Required action:
Filter the records, keeping every line that has the string "will".

Provided data:
- - - - -

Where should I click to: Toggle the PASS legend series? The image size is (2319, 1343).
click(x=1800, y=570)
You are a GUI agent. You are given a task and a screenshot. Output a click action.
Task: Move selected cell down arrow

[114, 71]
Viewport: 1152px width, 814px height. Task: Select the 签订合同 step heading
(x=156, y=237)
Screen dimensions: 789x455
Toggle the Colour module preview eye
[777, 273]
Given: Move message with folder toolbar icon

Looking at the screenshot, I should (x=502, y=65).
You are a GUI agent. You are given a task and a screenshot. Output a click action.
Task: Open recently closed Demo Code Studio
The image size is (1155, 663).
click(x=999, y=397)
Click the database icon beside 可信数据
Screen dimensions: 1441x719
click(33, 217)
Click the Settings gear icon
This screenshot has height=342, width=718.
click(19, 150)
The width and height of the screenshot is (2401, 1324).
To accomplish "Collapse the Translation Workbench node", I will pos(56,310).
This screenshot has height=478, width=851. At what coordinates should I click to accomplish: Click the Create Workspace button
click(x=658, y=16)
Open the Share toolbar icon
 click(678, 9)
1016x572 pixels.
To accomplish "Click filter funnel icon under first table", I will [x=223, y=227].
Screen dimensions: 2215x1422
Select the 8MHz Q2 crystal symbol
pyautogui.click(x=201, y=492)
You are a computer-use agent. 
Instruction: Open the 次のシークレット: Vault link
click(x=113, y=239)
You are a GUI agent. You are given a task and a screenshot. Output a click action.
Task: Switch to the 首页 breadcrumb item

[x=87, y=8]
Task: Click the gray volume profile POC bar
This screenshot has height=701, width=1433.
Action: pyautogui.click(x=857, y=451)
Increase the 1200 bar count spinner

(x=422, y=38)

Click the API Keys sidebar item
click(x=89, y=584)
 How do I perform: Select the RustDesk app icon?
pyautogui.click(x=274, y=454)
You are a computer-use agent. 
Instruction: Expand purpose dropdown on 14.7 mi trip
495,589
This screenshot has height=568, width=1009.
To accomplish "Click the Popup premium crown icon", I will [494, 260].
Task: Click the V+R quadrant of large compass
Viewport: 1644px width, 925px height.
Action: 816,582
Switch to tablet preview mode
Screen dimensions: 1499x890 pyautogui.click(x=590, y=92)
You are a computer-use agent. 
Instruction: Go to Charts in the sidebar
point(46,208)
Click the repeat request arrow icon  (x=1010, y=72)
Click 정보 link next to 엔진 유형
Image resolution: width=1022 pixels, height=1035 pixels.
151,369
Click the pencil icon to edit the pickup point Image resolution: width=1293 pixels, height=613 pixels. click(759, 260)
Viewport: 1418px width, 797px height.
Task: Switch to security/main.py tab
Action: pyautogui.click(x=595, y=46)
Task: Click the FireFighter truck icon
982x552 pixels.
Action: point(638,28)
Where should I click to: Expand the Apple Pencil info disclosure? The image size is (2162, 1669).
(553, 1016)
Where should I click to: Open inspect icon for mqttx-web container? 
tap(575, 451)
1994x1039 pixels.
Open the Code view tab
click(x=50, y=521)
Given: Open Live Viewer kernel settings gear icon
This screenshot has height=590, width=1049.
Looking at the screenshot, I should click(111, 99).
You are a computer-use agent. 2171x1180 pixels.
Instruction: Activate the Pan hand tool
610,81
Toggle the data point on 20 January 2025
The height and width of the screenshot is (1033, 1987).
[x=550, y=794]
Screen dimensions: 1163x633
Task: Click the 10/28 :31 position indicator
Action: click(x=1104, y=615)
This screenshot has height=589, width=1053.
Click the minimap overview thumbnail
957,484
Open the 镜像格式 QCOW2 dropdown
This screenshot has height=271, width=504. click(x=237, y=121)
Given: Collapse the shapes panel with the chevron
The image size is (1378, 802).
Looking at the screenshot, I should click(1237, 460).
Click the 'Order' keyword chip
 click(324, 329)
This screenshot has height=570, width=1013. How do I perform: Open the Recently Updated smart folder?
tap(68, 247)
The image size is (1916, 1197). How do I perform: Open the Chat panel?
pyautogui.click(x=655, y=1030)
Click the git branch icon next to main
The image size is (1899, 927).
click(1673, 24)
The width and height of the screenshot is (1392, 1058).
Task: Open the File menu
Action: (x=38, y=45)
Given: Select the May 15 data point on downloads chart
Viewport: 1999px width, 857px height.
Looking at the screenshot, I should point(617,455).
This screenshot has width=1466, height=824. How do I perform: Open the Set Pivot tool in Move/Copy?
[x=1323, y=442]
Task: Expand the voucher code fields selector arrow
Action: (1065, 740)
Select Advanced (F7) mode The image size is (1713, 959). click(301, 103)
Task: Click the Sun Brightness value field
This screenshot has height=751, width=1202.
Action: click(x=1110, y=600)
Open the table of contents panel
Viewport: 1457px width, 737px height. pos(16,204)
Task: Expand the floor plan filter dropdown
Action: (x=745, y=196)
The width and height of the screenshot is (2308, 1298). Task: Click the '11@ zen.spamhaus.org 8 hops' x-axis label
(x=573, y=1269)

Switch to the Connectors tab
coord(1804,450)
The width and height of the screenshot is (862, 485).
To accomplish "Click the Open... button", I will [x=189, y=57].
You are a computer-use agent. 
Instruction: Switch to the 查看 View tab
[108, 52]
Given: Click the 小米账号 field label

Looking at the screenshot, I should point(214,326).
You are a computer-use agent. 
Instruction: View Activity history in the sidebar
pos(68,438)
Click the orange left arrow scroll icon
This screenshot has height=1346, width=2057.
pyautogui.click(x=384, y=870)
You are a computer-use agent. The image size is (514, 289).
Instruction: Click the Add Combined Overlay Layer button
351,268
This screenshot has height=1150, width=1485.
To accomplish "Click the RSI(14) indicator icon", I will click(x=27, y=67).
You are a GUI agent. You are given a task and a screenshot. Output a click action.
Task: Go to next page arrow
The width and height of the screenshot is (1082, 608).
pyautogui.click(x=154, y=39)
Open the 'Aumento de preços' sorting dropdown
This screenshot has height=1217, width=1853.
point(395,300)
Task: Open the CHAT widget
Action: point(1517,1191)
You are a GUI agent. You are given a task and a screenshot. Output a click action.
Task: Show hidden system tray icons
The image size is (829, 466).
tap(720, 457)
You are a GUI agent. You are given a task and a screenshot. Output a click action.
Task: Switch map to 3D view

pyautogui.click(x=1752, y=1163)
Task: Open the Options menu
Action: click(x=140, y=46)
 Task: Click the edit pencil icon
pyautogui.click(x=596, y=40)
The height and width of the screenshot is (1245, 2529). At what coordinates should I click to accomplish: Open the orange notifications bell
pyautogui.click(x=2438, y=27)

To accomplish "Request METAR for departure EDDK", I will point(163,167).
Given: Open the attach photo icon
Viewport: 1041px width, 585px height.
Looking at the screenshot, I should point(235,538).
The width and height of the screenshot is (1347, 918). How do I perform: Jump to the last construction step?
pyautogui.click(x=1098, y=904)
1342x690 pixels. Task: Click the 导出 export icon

- - - - -

Answer box:
To accomplish "Collapse the Translation Workbench node", I will pos(56,310).
To accomplish "Click filter funnel icon under first table", I will [x=223, y=227].
To accomplish "Click the Popup premium crown icon", I will [494, 260].
To accomplish "Click the Open... button", I will [x=189, y=57].
To accomplish "Click the RSI(14) indicator icon", I will click(x=27, y=67).
To accomplish "Request METAR for departure EDDK", I will point(163,167).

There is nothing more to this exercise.